━━━━━ Data for review

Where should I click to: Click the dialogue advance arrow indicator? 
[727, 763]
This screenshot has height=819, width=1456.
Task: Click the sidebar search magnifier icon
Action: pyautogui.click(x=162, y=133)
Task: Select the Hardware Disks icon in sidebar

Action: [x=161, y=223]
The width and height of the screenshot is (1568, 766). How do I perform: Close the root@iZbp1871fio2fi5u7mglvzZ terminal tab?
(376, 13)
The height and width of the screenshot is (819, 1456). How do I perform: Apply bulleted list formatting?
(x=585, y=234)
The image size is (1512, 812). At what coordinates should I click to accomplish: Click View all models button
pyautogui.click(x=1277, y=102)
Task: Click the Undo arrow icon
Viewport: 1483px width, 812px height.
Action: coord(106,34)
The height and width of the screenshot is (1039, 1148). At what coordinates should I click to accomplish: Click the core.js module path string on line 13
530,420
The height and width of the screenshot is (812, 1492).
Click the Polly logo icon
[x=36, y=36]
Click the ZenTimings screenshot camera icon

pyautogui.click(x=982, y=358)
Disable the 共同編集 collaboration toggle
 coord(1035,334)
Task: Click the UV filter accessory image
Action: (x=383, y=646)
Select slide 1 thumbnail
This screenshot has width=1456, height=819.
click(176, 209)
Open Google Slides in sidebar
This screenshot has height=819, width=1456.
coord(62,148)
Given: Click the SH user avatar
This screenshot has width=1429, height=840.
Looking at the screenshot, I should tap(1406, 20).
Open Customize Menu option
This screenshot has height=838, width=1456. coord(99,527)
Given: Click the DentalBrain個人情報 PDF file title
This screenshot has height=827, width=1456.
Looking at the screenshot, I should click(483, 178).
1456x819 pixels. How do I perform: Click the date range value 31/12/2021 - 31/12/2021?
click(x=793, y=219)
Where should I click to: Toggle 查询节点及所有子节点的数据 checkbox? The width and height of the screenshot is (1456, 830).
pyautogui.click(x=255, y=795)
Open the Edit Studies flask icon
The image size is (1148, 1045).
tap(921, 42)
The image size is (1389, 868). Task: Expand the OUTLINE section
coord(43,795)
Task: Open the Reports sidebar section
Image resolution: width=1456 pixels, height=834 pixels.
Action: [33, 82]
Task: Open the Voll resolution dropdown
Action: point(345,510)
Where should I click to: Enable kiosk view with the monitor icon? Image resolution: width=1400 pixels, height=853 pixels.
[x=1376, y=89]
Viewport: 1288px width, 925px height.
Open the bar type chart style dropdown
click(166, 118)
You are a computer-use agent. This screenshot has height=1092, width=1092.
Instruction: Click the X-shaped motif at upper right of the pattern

━━━━━━━━━━

What is being asked =>
Return the lines above that include the string "Given".

Solution =>
Given: Click the SH user avatar
Given: Click the DentalBrain個人情報 PDF file title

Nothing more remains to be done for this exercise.